This memorial fountain was created in 1865 by Bishop Vowler Short (1790-1872) in memory of his wife Mary Short, nee Davies. The couple had married in 1833. She was the widow of another prominent clergyman, the Rev John Josias Conybeare.

old photo of memorial fountain

Mary died in August 1848, two years after the couple moved to St Asaph, and is buried near the west door of St Asaph Cathedral. Her tombstone is a horizontal slab resting on six pillars. The bishop often placed flowers between the pillars for the rest of his life.

The fountain provided a supply of clean water to local citizens who at that time had no piped water.
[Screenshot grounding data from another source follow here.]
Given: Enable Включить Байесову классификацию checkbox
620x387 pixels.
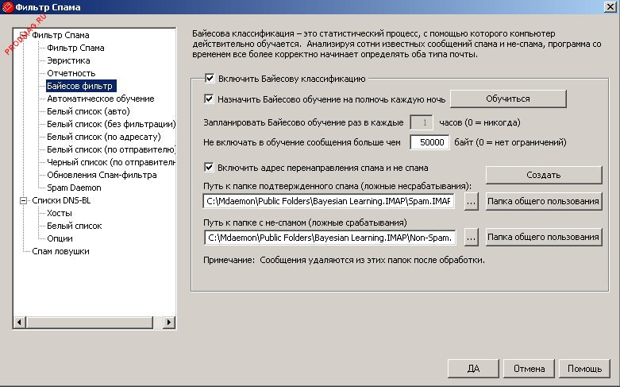Looking at the screenshot, I should [x=210, y=79].
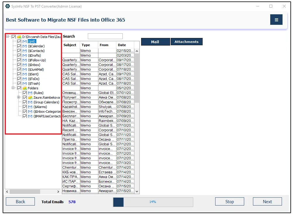Click the yellow Folders node icon

click(x=25, y=88)
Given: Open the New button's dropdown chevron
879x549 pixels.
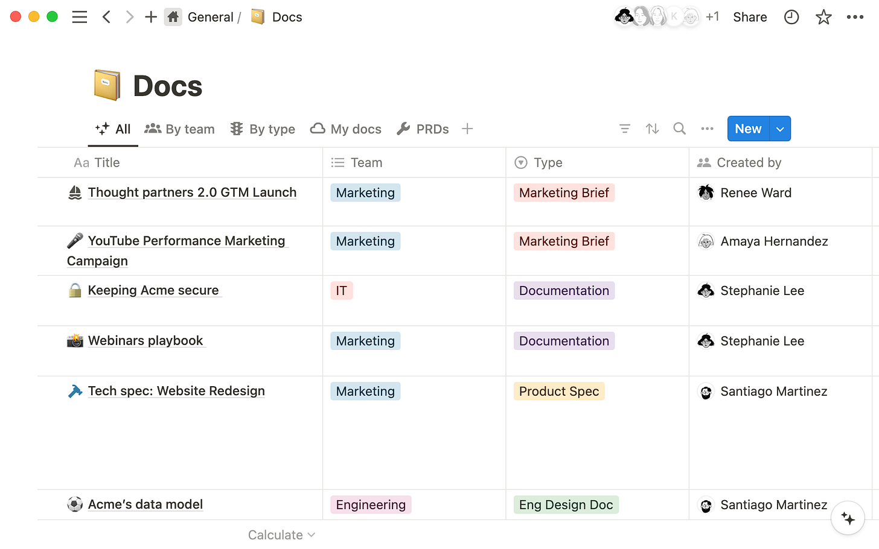Looking at the screenshot, I should point(780,129).
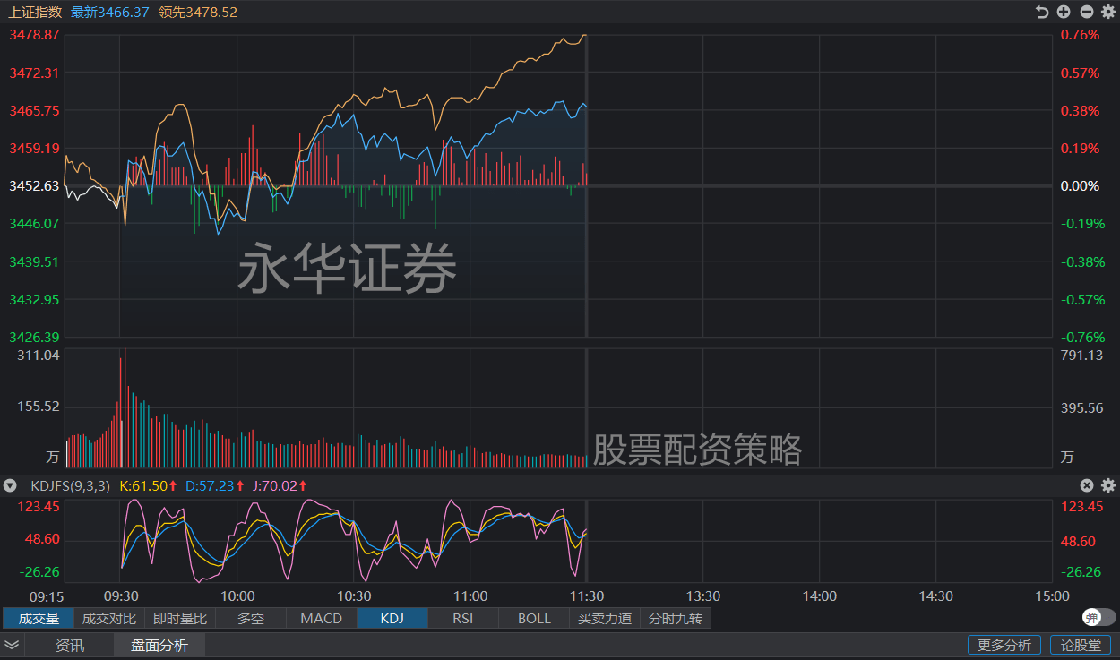Zoom in with the plus circle icon
This screenshot has height=660, width=1120.
coord(1064,12)
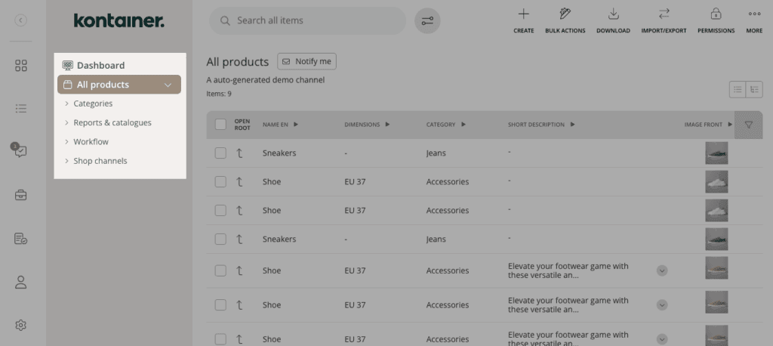Collapse sidebar with back arrow icon
This screenshot has height=346, width=773.
tap(21, 20)
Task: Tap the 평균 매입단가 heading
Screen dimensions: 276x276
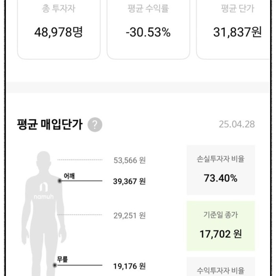Action: (x=50, y=125)
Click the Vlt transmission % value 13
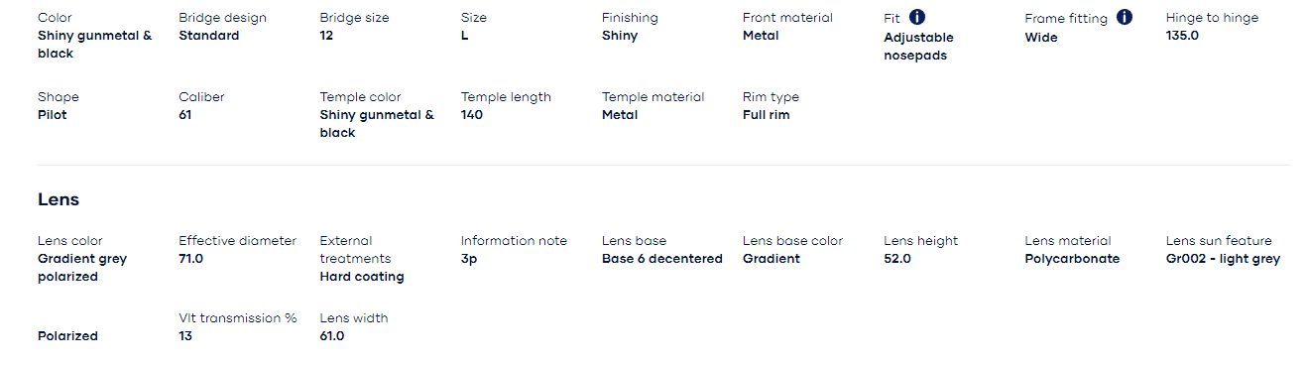This screenshot has height=365, width=1307. 185,336
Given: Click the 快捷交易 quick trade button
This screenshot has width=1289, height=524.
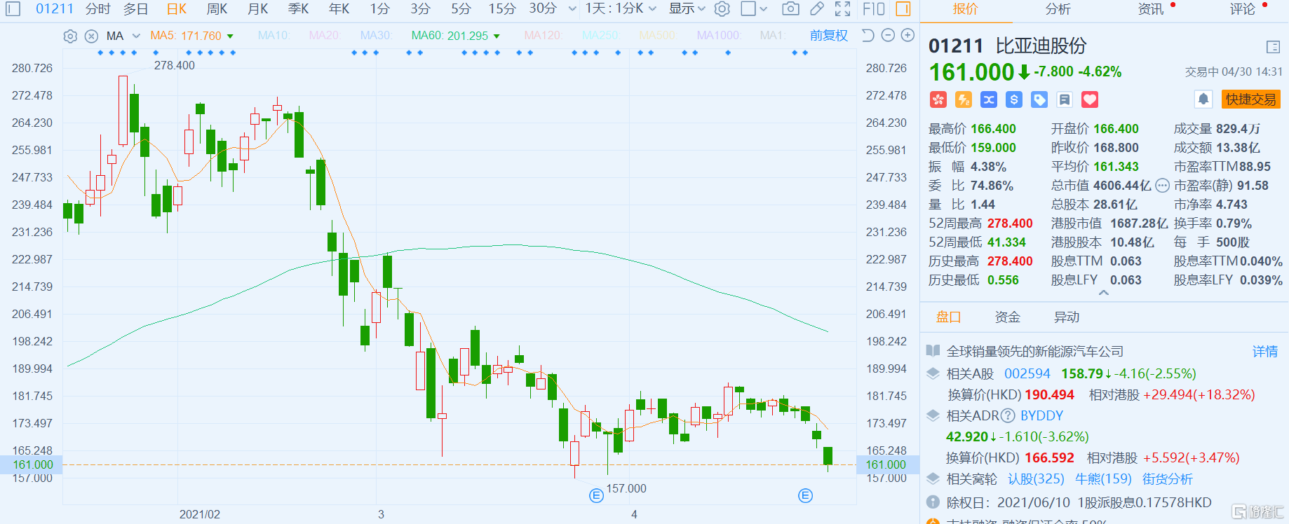Looking at the screenshot, I should pyautogui.click(x=1250, y=99).
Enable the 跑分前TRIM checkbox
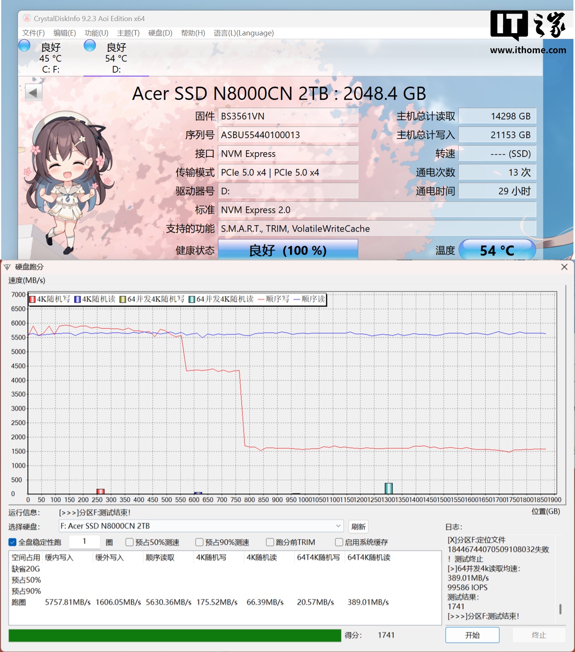575x652 pixels. [x=270, y=542]
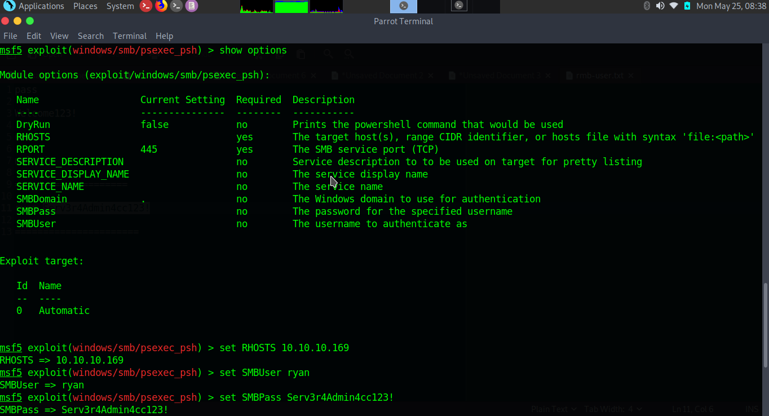Click the Search menu
The image size is (769, 416).
(x=91, y=36)
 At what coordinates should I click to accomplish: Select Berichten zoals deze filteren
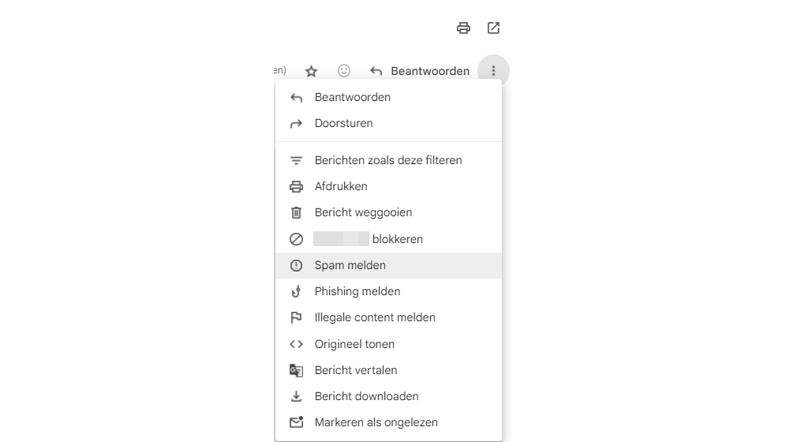388,160
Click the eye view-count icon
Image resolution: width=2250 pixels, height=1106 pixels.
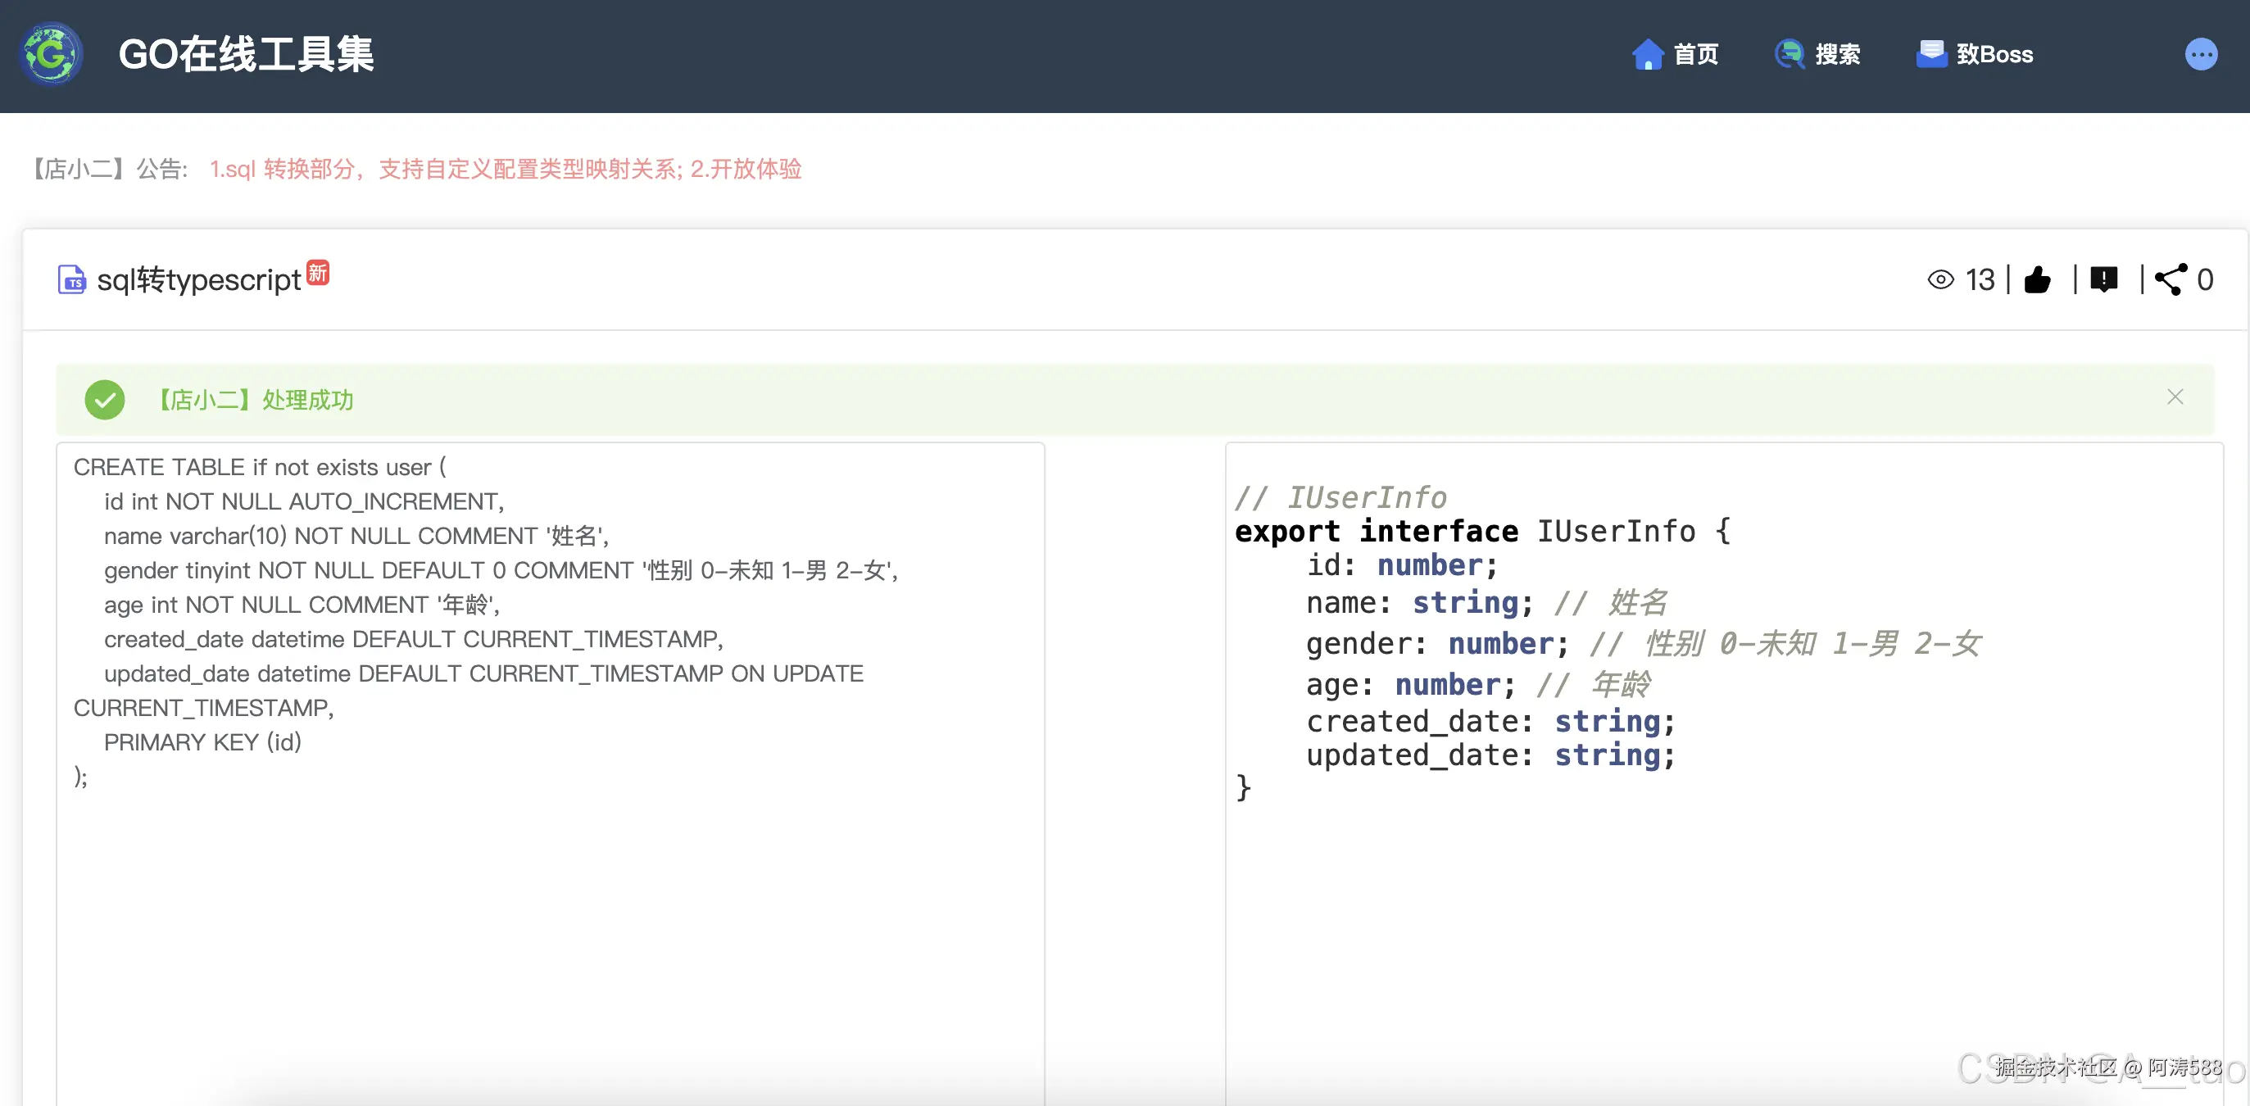tap(1941, 280)
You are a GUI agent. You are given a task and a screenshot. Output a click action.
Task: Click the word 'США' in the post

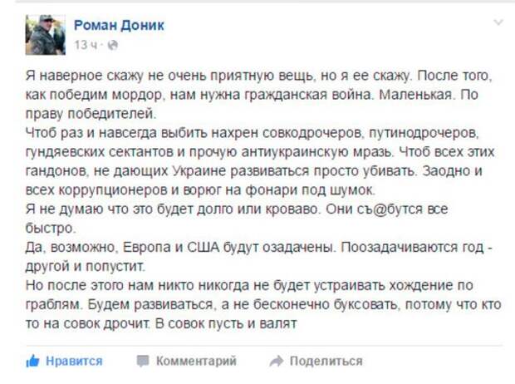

The water was dispensed from the carved lion’s head, above and below which are inscribed Biblical quotations relating to water.

The fountain was originally in Mount Road and was moved to its present location in the early 1900s, after piped water was provided in 1898. The fountain was no longer needed after 1898, and therefore funds from the Mary Short Fountain Trust were diverted to “relieving the poor of the water rate”.

St Asaph council restored the fountain in 1993.

Thomas Vowler Short was bishop of Sodor and Man (covering the Isle of Man) before becoming bishop of St Asaph. He wrote several books on church matters, including a history of the Church of England before 1688. Follow the link below to see a painting of him.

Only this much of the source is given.